Despite his bumbling nature, Olivier’s character does indeed track down Dr. Mengele, played by Gregory Peck. In the fictional film, Mengele has masterminded a scheme, years in the making, to clone and breed a new Hitler. In order to replicate the environmental surroundings of the young Fuhrer, he must murder 94 Nordic men, all aged 65, who have blue-eyed, black-haired sons who are about to turn 14.

After the film’s suspenseful turns, Mengele is finally killed, and Olivier’s Lieberman refuses to give a young Jewish freedom fighter the information that will enable him to find and kill the boys. The Nazi hunter will not allow innocent people of German stock to be killed.

In reality, Mengele was never captured by Wiesenthal or any other Nazi hunter. His remains were found in South America, where he apparently drowned.

Though Wiesenthal was portrayed by Kingsley, Landau and Olivier — all Oscar winners — the performance that may come closest to the actual legend, who did indeed help the Mossad capture SS leader Adolph Eichmann, is that of lesser-known actor Shmuel Rodensky in the 1974 film, “The Odessa File.”

In that picture, Wiesenthal’s character has a small role, appearing in only two scenes, but Rodensky inhabits him in a way that his more famous colleagues did not. First of all, unlike Kingsley, Landau and Olivier, Rodensky physically resembled the bearish Wiesenthal. Both of them bore a girth that recalls Ariel Sharon, a fullness that suggested fortitude and a life well lived.

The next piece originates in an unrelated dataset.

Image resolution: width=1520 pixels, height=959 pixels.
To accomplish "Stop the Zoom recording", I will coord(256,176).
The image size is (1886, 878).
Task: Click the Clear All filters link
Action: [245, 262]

But more than the physical resemblance, there’s a poise and savvy, the way his smile conveys that he has seen it all, and that nothing will surprise him. This Wiesenthal understands that all men, even an idealist like Jon Voight’s freelance journalist, have motives and allegiances that may not match his own.

That is why he makes a photocopy of a picture of Roschmann, the film’s villain, rather than turning over his lone copy to Voight’s character. He’s too sophisticated to presume that this well-intentioned writer will finish the job.

Wiesenthal served as an adviser to that film, which is set in Germany in 1963, just after the assassination of President John F. Kennedy, a metaphor, perhaps a bit too heavy-handed, for the loss of innocence in the world. The plot is propelled into motion with the suicide that same night of a Holocaust survivor who leaves a diary.

That document prompts Voight’s young German writer to hunt down the one-time butcher of Riga, who murdered not only Jews but also Germans who disobeyed him. Along the way, Voight comes into contact with Mossad agents who train him. With their help, he infiltrates the Odessa, a secret society of former SS officers, who are developing a missile-tracking system for the Egyptians, who plan a nuclear attack against Israel.

Like Mengele, in real life, Roschmann was never extradited or killed. Responsible for murdering perhaps as many as 70,000 Jews, Roschmann reportedly died in Paraguay in 1977.

At the end of the film, Wiesenthal pores over the Odessa file provided to him by a German, which calls to mind a line from earlier in the film that “people are not evil; only individuals are evil.” In the film, the line is not spoken by Wiesenthal’s character, but it echoes the famous mantra of the real-life Holocaust survivor.